Sadie Love is a 1919 American silent comedy film distributed by Paramount Pictures (as Famous Players–Lasky Corporation) and directed by John S. Robertson. It is based on a 1915 stage play of the same name by Avery Hopwood and stars Billie Burke in the title role. In the play, Marjorie Rambeau played the Burke part.

==Anecdote==
Hedda Hopper reflecting back on the making of this film stated that Billie Burke always wanted a dressing room to herself and was reluctant to change clothing with the other female cast members.
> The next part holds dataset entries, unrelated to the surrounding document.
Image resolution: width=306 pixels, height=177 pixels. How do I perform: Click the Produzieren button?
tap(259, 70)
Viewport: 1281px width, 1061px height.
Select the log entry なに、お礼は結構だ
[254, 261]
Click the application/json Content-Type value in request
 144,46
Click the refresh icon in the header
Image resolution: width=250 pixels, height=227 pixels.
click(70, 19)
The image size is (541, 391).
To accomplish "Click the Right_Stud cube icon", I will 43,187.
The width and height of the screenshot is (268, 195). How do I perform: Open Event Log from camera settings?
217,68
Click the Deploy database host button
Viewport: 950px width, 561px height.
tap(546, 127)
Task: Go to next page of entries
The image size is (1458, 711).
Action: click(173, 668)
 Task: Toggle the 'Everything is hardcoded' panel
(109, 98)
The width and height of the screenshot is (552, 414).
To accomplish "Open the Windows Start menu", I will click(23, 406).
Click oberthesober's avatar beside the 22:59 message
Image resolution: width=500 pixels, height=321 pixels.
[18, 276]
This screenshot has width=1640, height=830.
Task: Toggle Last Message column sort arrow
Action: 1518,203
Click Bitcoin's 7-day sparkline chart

Hopper seemed to not understand (or perhaps was jealous) that Burke was the star of the film (as well as a star on Broadway) and was due the personal dressing room accorded a star.

==Cast==
- Billie Burke - Sadie Love
- James Crane - Count Luigi Pallavichi
- Helen Montrose - Princess de Marabole
- Hedda Hopper - Mrs. James Wakeley
- Jed Prouty - James Wakeley
- Shaw Lovett - Mumford Crewe
- Mrs. Margaret A. Wiggin - Mrs. Warrington
- May Rogers - Celeste
- Charles Craig - Butler
- Ida Waterman - Aunt Julia

==Preservation==
With no prints of Sadie Love located in any film archives, it is considered a lost film.